Since the mass M of the putter head 12 is much larger than the mass of the ball 13, the velocity of the ball 13 after impact by the putter head 12 will equal the velocity of the putter at impact.
From Conservation of Energy:
Kinetic Energy (initial) - K.E. (final) = Work Done.
Since the initial K.E. = 1/2 Mball V2, and the final K.E. = 0 (ball stopped), the Work Done = Force × Distances or FD.
Where F = Frictional Force of Green, D = Putt Distance.
Therefore, F · D = 1/2 M V2 (initial) or D = MV2 /2F (2)
Substituting V from equation (1), we get
D = M S2 L/2 g F
as M. L, 2g and F are constants for a given putt on a given green, equation (2) can be reduced to D = K S2 (3)
Where K = ML/2gf,
In logarithm form equation (3) becomes Log D = Log K + 2 Log S.
With reference to FIG. 4, a circular putting stroke scale 14 representing the plotted antilogs for a series of log S numbers is marked off in inches and a circular putt distance scale 15 representing the plotted antilogs of a series of two times log S number is marked off at convenient increments. Scale 15 is rotatably mounted for movement relative to scale 14 as by a pivot 16 in the form of a eyelet. The friction between the relatively moving scales is sufficient to prevent accidental movement relative to one another. It should be understood, however, that a more positive locking means could be employed.
With reference to FIG. 1, when a golfer uses a given or reference putting stroke SR of say 4 inches on a flat green 17 and gets a distance DR of 10 feet, K of equation (3) is automatically determined.
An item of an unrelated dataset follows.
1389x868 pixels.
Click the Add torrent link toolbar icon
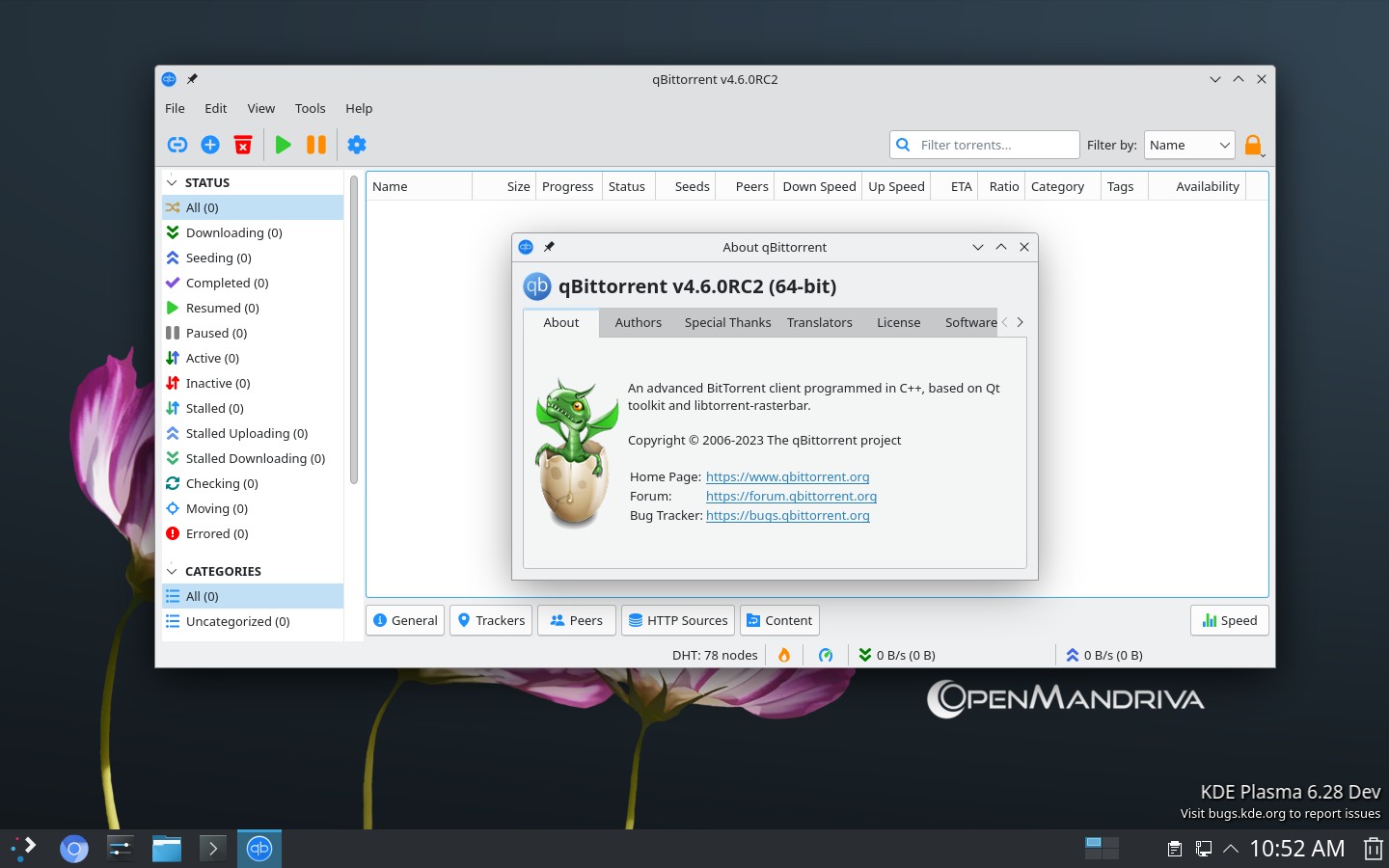coord(177,145)
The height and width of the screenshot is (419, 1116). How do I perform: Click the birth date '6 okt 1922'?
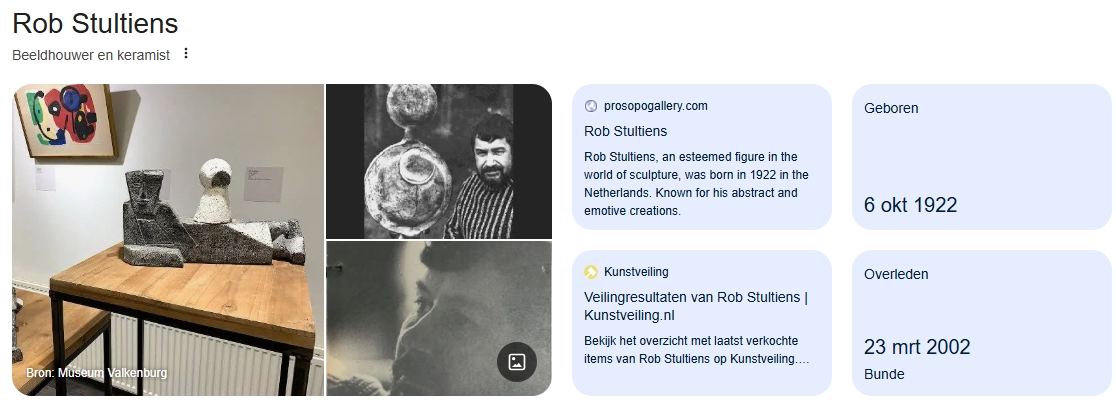(910, 205)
In other words, by putting on the green 17, a golfer has, in effect, calculated K, squared SR and taken their product, i.e. DR for the particular condition of the green 17 without physically doing the calculation.
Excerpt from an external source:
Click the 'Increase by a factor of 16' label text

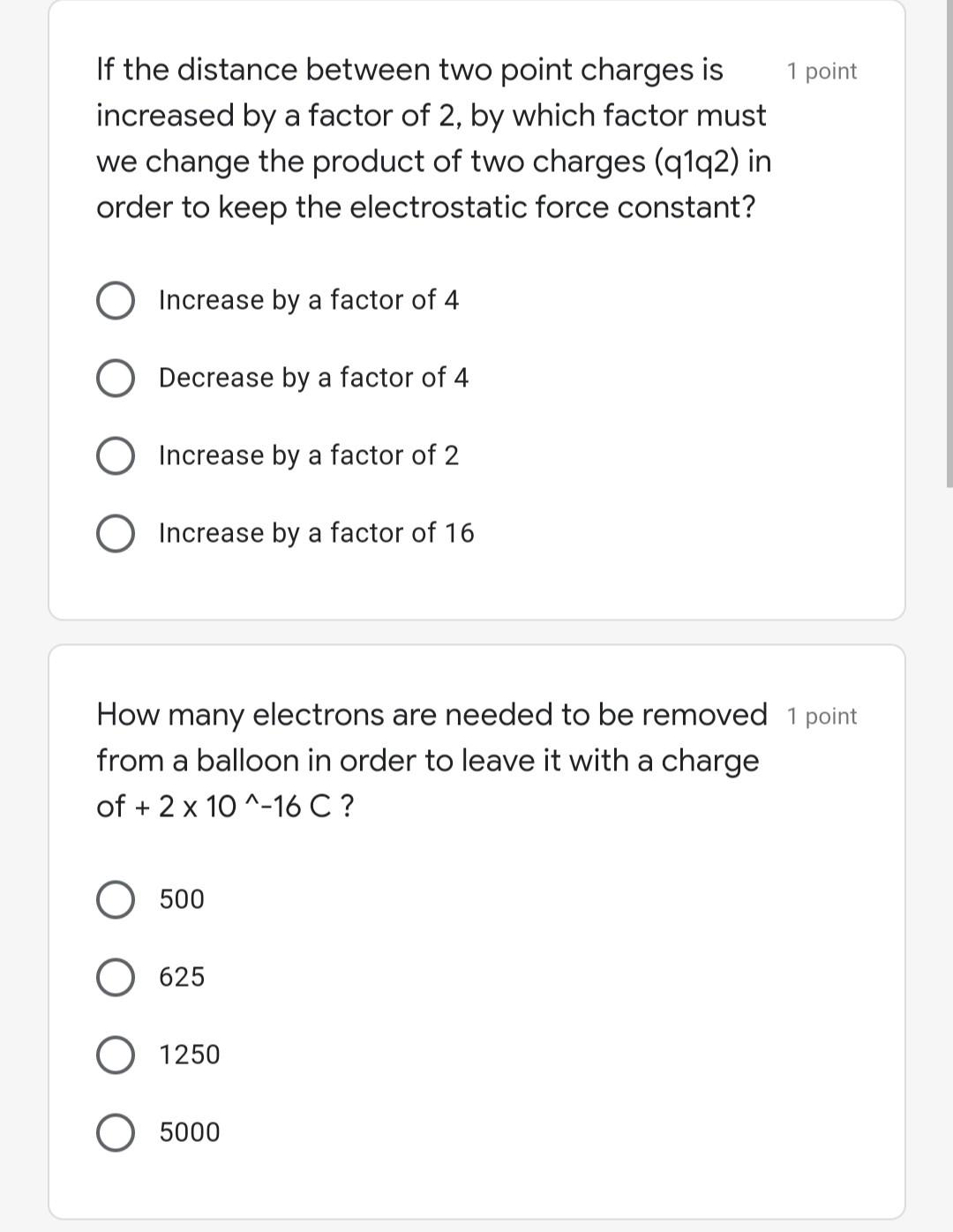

Thus, by moving distance scale 15 such that 10 feet on the distance scale 15 is opposite 4 inches on the putt stroke scale 14, the proportionality constant K is set in. Now, a putting stroke S may be determined for any putt distance D on a flat green 17 (FIG. 1) faced by a golfer by matching distances on scale 15 opposite strokes on scale 14.
Referring now to FIG. 2, there is shown an uphill green 18 wherein the hole 19 is at a height h above the ball 13. It is evident that with the same putting stroke SR, the ball 13 will not travel the same distance it travelled on a flat green 17. Assuming the green 18 on the uphill lie is in the same condition as green 17, the controlling equations for determining the uphill compensation distance are derived as follows:
From equation (2), Dflat = MV2 /2F
In an uphill putt, some of the Kinetic Energy is transferred into Potential Energy where P.E. = Weight of ball × height above initial position. Therefore, P.E. = W × h, where h = rise.
Thus, with the same Putting Stroke SR,
Distanceuphill = (1/2 M V2)/F - Wh.
Therefore, Dflat - Duphill = ΔD (Compensating Distance)
Therefore, ΔD = 2 W h,/F or
ΔD = K1 h (4)
where K1 = 2W/F.
In log form equation (4) becomes
logΔD = log K1 + log h.
With reference again to FIG. 4, a third circular scale 20, with the same incremental spacing as scale 15, representing the plotted antilogs of a series of log h numbers is marked off and mounted on pivot 16 for movement relative to scale 15.
With reference again to FIG. 2, a golfer using the same putt stroke SR used on a flat green 17, will putt on the inclined practice green 18 and note the distance ΔD that the ball is short of the flat distance DR produced by the stroke SR on a flat lie, and will note the height hR of the ball 13. This, in effect, calculates the constant K1. Then he sets the height hR on scale 20 opposite the ΔD on scale 15 and locks scales 15 and 20. Thereafter, when facing an uphill putt, he notes the height h between ball and hole on scale 20, reads off ΔD on scale 15 and adds ΔD to the putt distance D to the hole he faces, and then he reads scale 14 to get the proper putting stroke S opposite the cumulative distance on scale 15. For downhill putts, ΔD will be subtracted.
In other words, a golfer may read off the proper putting stroke S on scale 14 for an uphill or downhill lie opposite a distance D on scale 15 which is the sum or difference of the putt distance D faced and a compensating distance ΔD determined from a reading of ΔD on scale opposite the height h faced on scale 20.
To further illustrate, if the golfer is faced with a 10 foot uphill putt and the ball is h inches below the hole, he locates h on the Height scale 20 and reads the compensating distance ΔD directly opposite on the Distance scale 15. The compensating distance ΔD is added to the actual 10 foot distance to adjust for putting uphill, before reading the required putting stroke S opposite D + ΔD on scale 15.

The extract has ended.